How to transform phrases and words into MD5 hash?

2019-04-02 08:21发布

问题:

Can anyone, please, explain to me how to transform a phrase like "I want to buy some milk" into MD5? I read Wikipedia article on MD5, but the explanation given there is beyond my comprehension:

"MD5 processes a variable-length message into a fixed-length output of 128 bits. The input message is broken up into chunks of 512-bit blocks (sixteen 32-bit little endian integers)"

"sixteen 32-bit little endian integers" is already hard for me. I checked the Wiki article on little endians and didn't understand a bit.

However, the examples of some phrases and their MD5 hashes in that Wiki article are very nice:

MD5("The quick brown fox jumps over the lazy dog") = 9e107d9d372bb6826bd81d3542a419d6

MD5("The quick brown fox jumps over the lazy dog.") = e4d909c290d0fb1ca068ffaddf22cbd0

Can anyone, please, explain to me how this MD5 algorithm works using some very simple example?

And also, perhaps you know some software or a code that would transform phrases into their MD5. If yes, please, let me know.

回答1:

Forget about the endians: it's just a way name for a way to encode information.

Let's follow the wikipedia MD5 article. You start with an input message. It can be arbitrarily long: MD5 hashes for 2GB ISO files are routinely created, just like hashes for strings a dozen characters long (e.g. for passwords).

The hash will be contained in registers a , b, c and d. These registers are initialized with special values (h0-h3).

The algorithm breaks the input into 16 4-byte chunks ("sixteen 32-bit little-endian words") and applies specific logical operations (functions F, G, H and I) on parts of the input and the current state of registers a , b, c and d. It does this 64 times for each set of 16 4-byte chunks.

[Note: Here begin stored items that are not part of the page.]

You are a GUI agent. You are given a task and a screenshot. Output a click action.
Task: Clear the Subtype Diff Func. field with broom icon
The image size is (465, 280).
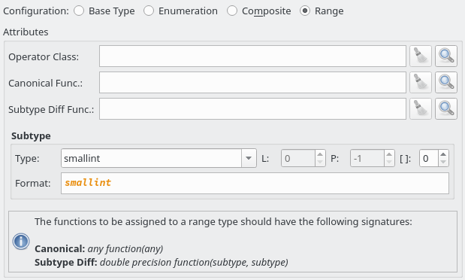click(421, 109)

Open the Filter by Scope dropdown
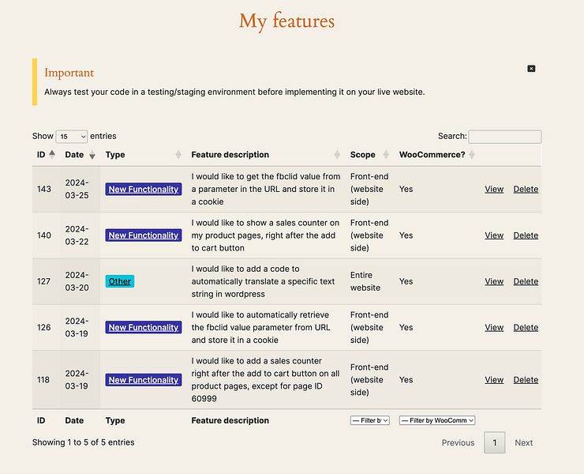pos(369,420)
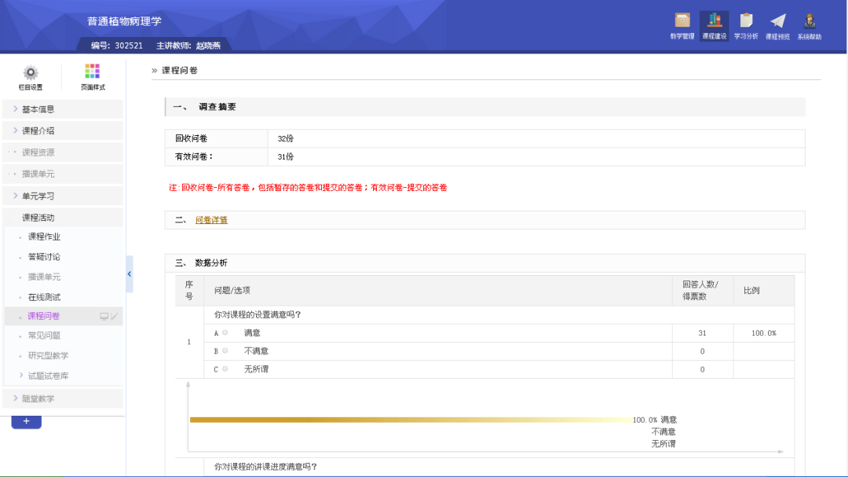848x477 pixels.
Task: Open 页面样式 color grid icon
Action: [x=93, y=72]
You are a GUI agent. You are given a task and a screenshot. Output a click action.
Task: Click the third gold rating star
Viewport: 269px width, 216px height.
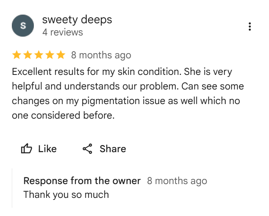[x=39, y=55]
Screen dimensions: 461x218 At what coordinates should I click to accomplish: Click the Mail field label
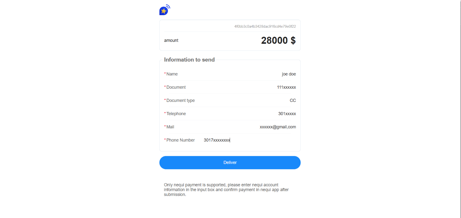tap(170, 127)
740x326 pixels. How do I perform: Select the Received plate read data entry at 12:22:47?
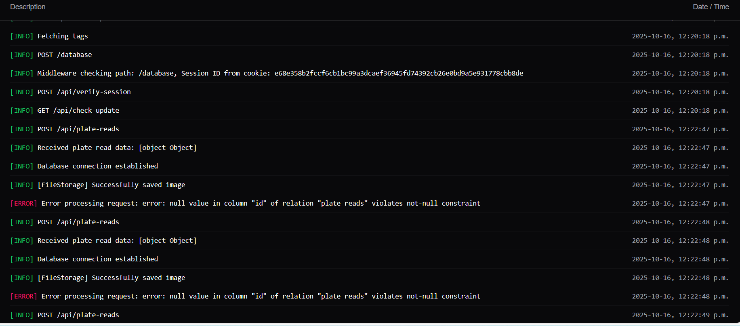pos(117,148)
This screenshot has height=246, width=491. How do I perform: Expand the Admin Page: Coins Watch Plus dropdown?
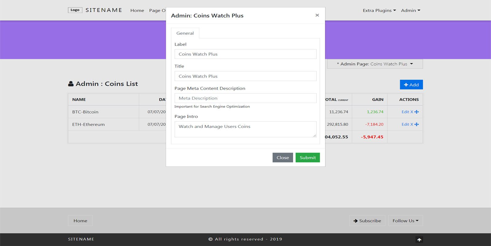[x=375, y=64]
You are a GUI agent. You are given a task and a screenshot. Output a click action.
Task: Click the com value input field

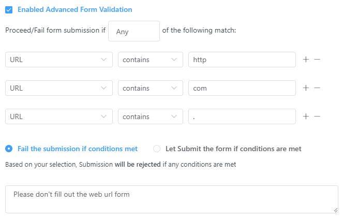tap(242, 88)
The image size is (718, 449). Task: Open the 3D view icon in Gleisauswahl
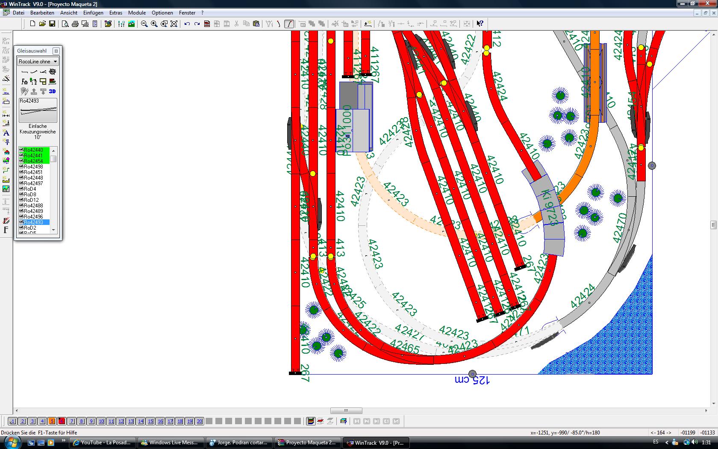[x=53, y=91]
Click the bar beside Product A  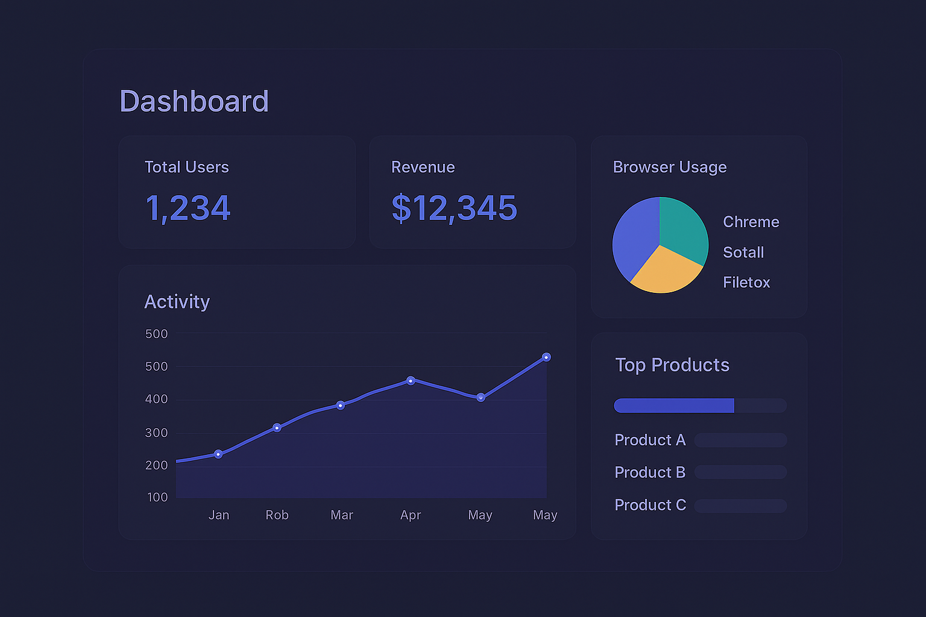(740, 440)
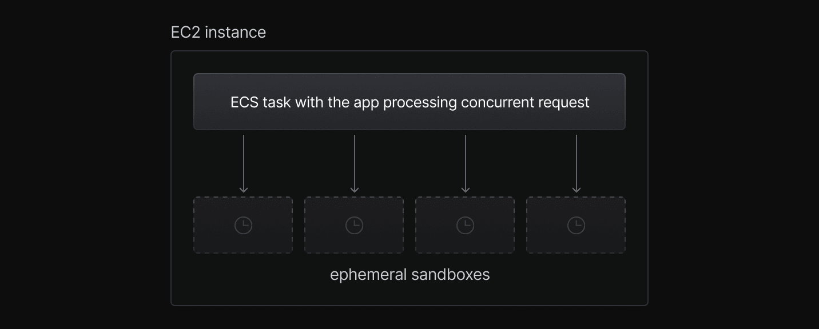Click the clock icon in the rightmost sandbox

576,226
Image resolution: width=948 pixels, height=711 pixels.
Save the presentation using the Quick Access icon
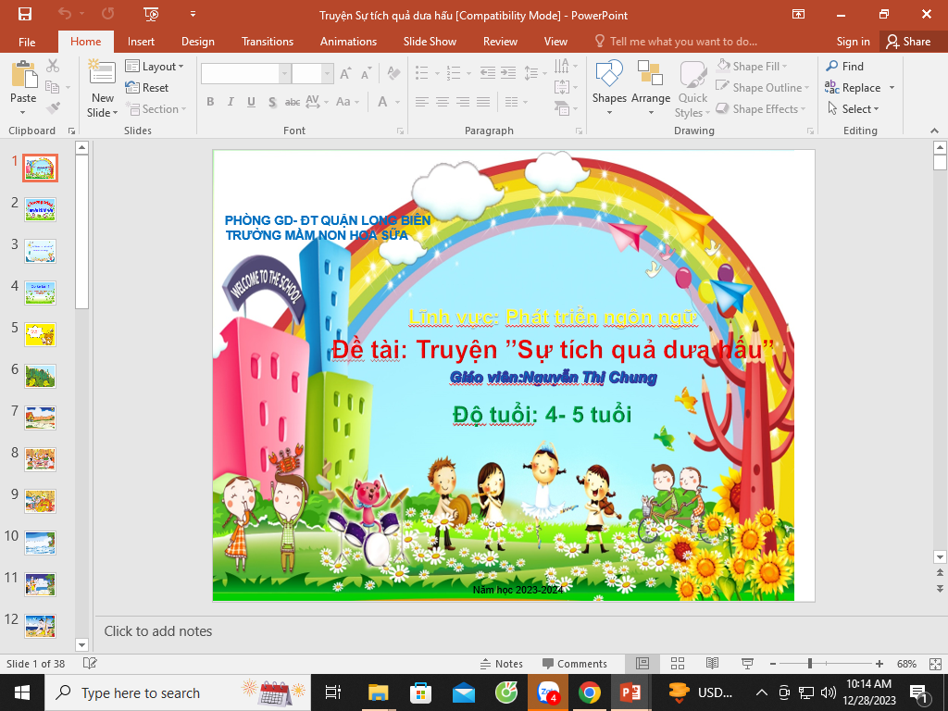pos(24,14)
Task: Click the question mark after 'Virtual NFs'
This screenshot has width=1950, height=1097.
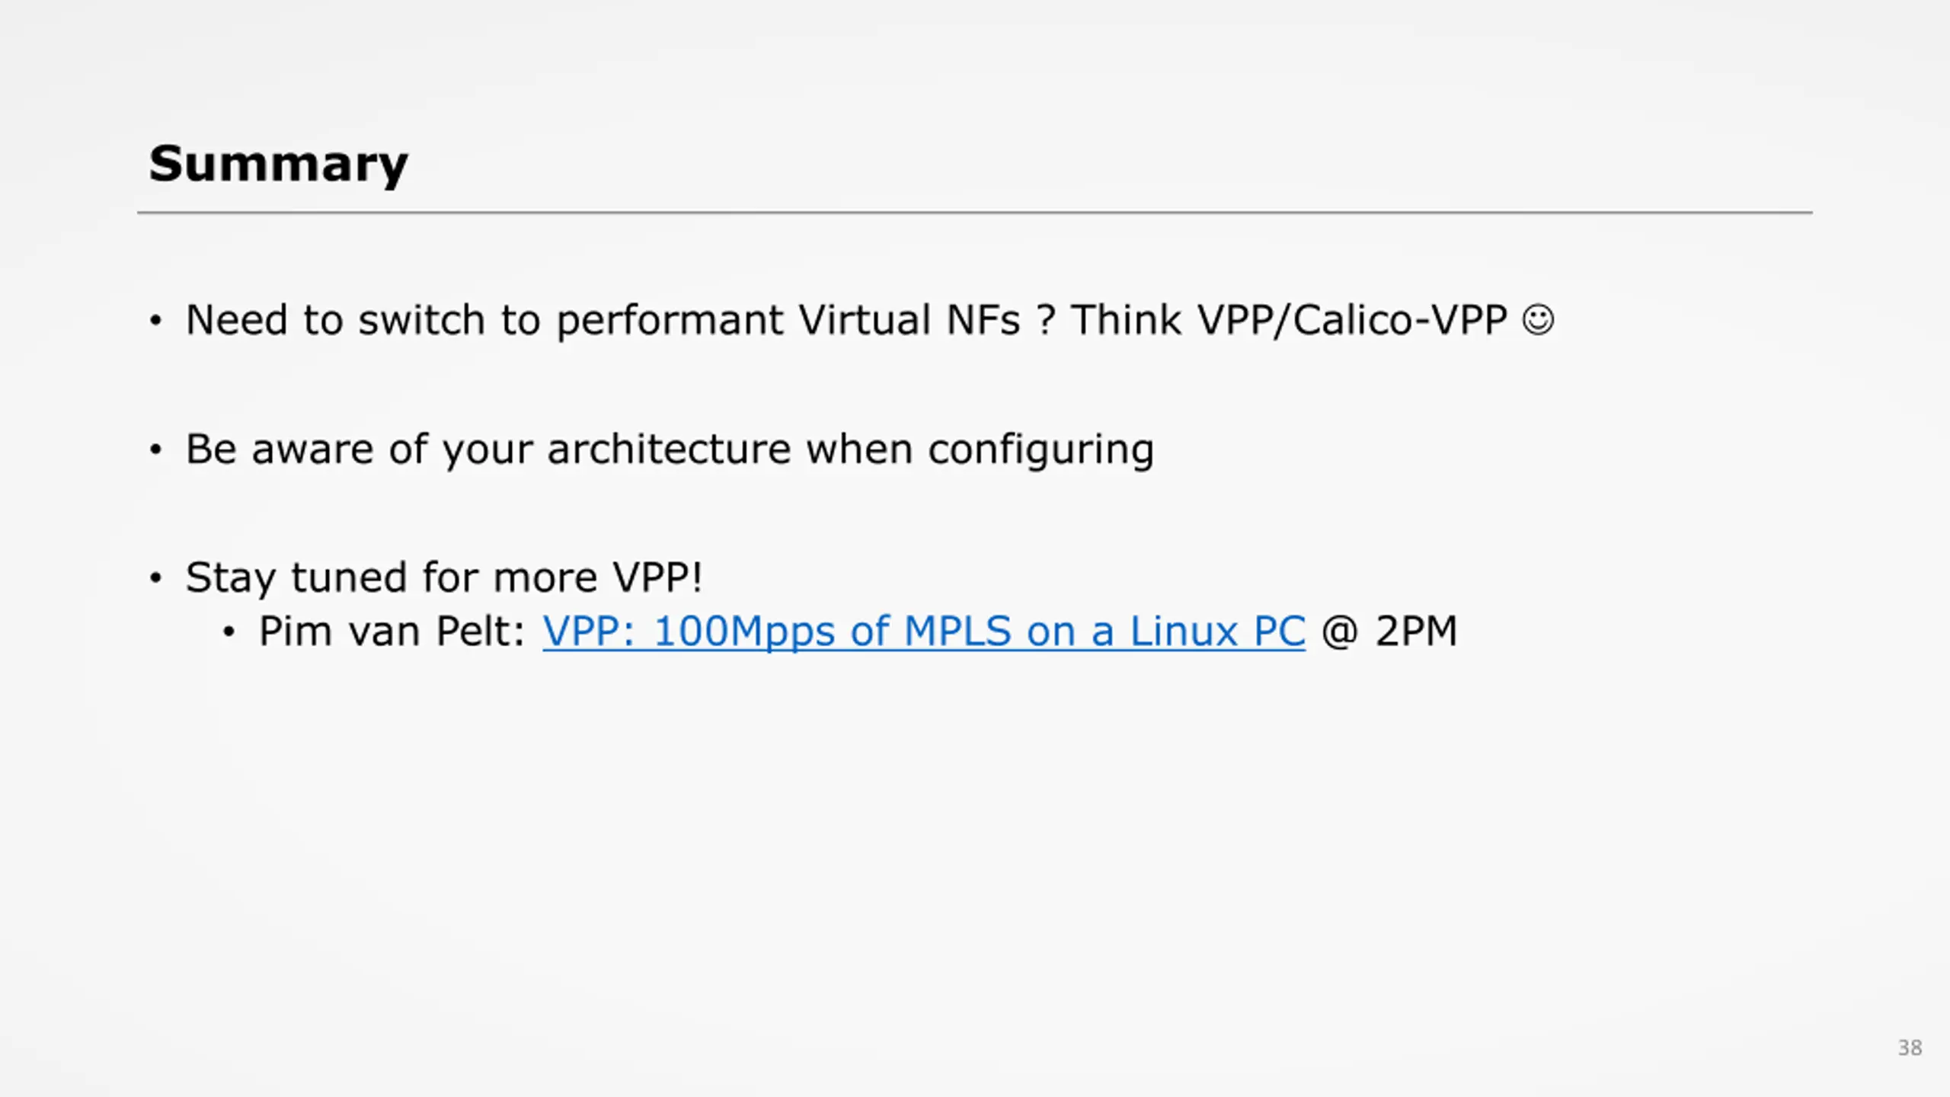Action: pos(1047,320)
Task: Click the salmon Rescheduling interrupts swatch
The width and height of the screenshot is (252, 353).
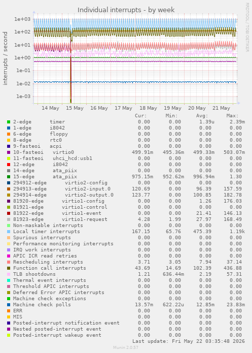Action: coord(9,262)
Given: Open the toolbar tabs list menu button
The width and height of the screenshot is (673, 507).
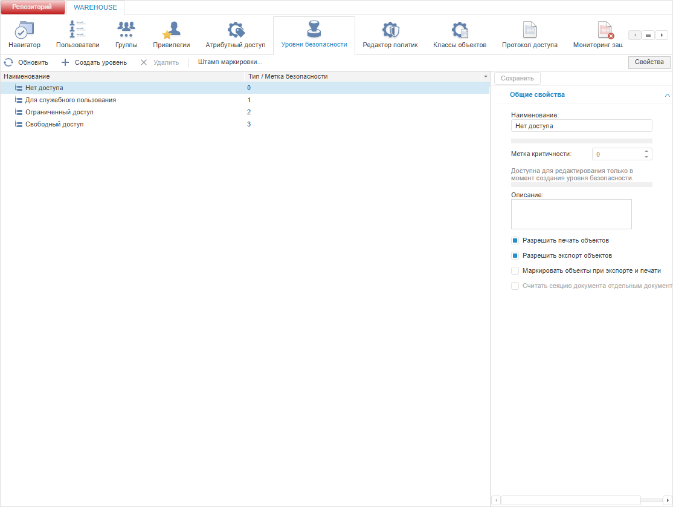Looking at the screenshot, I should (648, 35).
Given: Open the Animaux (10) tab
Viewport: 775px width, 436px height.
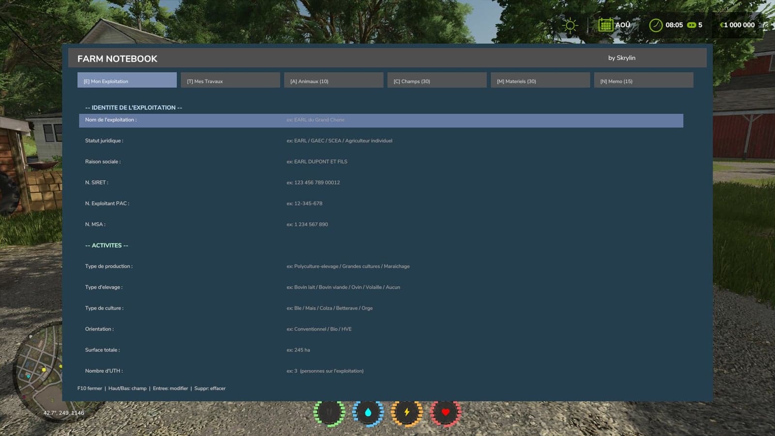Looking at the screenshot, I should (334, 80).
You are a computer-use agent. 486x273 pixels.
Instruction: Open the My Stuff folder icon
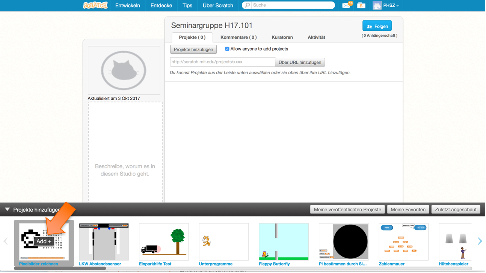click(361, 5)
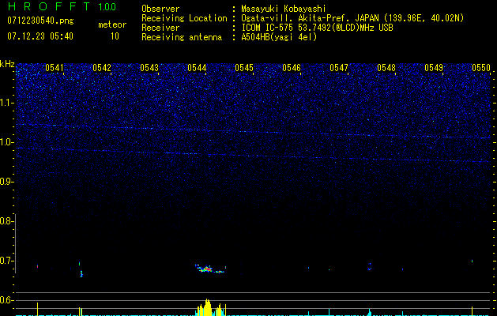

When all of the chunks are processed, what remains in a , b, c and d is the final hash, the one you might get by invoking md5sum testfile.txt.

Update:

If you just want to be able to calculate a hash, implementing it yourself makes no sense because it's been done and tested for probably every significant language out there:

Python:

import md5
md5.new("Nobody inspects the spammish repetition").digest()

SQL (MySQL):

SELECT MD5('Nobody inspects the spammish repetition')

Java:

String s="Nobody inspects the spammish repetition";
MessageDigest m=MessageDigest.getInstance("MD5");
m.update(s.getBytes(),0,s.length());
System.out.println(new BigInteger(1,m.digest()).toString(16));

etc.



回答2:

Md5 is a hash algorithm: It produces a signature of the input text such that changing any letter in the input will have significant, unpredictable impact on the signature.

For instance:

The md5 signature of the text 'This is a quite short text which looks quite normal' is '2bb1a5a5204aba95c886b3eb598c9d41'

The md5 signature of the same text with an added period, 'This is a quite short text which looks quite normal.' is '870df12558aae47b40bf738290ba8554'

As you see, there signature differs significantly. This property makes md5 suitable as a type of 'fingerprinting': Two books who only differ by one letter have completely different md5s. Futhermore, two md5s are almost never the same for any pair of different books: collisions are extremely rare.

There are numerous implementations of md5, including several online versions (here is one). If you want one in a specific language, please specify which.



回答3:

MD5 is horribly broken and has been for years. Do not use for any purpose if you can possibly help it. In new applications, use a SHA-2 hash function such as SHA-256.